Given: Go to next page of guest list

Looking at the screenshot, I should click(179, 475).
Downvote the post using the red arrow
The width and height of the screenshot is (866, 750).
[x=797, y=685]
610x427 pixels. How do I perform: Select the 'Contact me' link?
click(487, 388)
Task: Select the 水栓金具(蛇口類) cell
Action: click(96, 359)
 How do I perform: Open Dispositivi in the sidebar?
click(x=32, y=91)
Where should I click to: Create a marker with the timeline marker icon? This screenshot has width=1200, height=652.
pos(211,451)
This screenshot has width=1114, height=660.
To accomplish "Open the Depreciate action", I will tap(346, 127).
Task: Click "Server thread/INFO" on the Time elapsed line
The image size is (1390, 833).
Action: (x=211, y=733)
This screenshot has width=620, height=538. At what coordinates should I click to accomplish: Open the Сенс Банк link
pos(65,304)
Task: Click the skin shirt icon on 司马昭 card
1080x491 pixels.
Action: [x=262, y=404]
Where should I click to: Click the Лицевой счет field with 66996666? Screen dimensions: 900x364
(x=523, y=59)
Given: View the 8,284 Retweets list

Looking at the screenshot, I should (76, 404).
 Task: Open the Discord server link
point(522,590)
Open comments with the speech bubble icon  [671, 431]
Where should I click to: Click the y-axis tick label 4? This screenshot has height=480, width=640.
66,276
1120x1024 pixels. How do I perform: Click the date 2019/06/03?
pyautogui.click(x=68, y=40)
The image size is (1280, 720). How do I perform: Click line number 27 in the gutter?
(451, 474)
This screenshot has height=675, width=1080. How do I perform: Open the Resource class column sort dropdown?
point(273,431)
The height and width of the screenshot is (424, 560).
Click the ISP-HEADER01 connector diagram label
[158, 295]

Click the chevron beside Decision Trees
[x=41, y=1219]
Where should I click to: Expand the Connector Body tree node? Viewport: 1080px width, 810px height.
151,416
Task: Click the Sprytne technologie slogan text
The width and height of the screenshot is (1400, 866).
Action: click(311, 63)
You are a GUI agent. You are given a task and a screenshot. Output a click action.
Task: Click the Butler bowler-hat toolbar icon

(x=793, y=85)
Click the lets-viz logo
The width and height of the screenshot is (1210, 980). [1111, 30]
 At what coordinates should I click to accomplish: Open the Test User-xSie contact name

________

## Task to carry out
Your answer must be every record above, set down exactly as written.

## Your response
Given: Go to next page of guest list

Looking at the screenshot, I should click(179, 475).
Downvote the post using the red arrow
The width and height of the screenshot is (866, 750).
[x=797, y=685]
610x427 pixels. How do I perform: Select the 'Contact me' link?
click(487, 388)
Task: Select the 水栓金具(蛇口類) cell
Action: click(96, 359)
 How do I perform: Open Dispositivi in the sidebar?
click(x=32, y=91)
Where should I click to: Create a marker with the timeline marker icon? This screenshot has width=1200, height=652.
pos(211,451)
This screenshot has width=1114, height=660.
To accomplish "Open the Depreciate action", I will tap(346, 127).
Task: Click "Server thread/INFO" on the Time elapsed line
The image size is (1390, 833).
Action: (x=211, y=733)
This screenshot has width=620, height=538. At what coordinates should I click to accomplish: Open the Сенс Банк link
pos(65,304)
Task: Click the skin shirt icon on 司马昭 card
1080x491 pixels.
Action: [x=262, y=404]
Where should I click to: Click the Лицевой счет field with 66996666? Screen dimensions: 900x364
(x=523, y=59)
Given: View the 8,284 Retweets list

Looking at the screenshot, I should (76, 404).
 Task: Open the Discord server link
point(522,590)
Open comments with the speech bubble icon  [671, 431]
Where should I click to: Click the y-axis tick label 4? This screenshot has height=480, width=640.
66,276
1120x1024 pixels. How do I perform: Click the date 2019/06/03?
pyautogui.click(x=68, y=40)
The image size is (1280, 720). How do I perform: Click line number 27 in the gutter?
(451, 474)
This screenshot has height=675, width=1080. How do I perform: Open the Resource class column sort dropdown?
point(273,431)
The height and width of the screenshot is (424, 560).
Click the ISP-HEADER01 connector diagram label
[158, 295]

Click the chevron beside Decision Trees
[x=41, y=1219]
Where should I click to: Expand the Connector Body tree node? Viewport: 1080px width, 810px height.
151,416
Task: Click the Sprytne technologie slogan text
The width and height of the screenshot is (1400, 866).
Action: click(311, 63)
You are a GUI agent. You are given a task and a screenshot. Output a click action.
Task: Click the Butler bowler-hat toolbar icon

(x=793, y=85)
Click the lets-viz logo
The width and height of the screenshot is (1210, 980). [1111, 30]
 At what coordinates should I click to accomplish: Open the Test User-xSie contact name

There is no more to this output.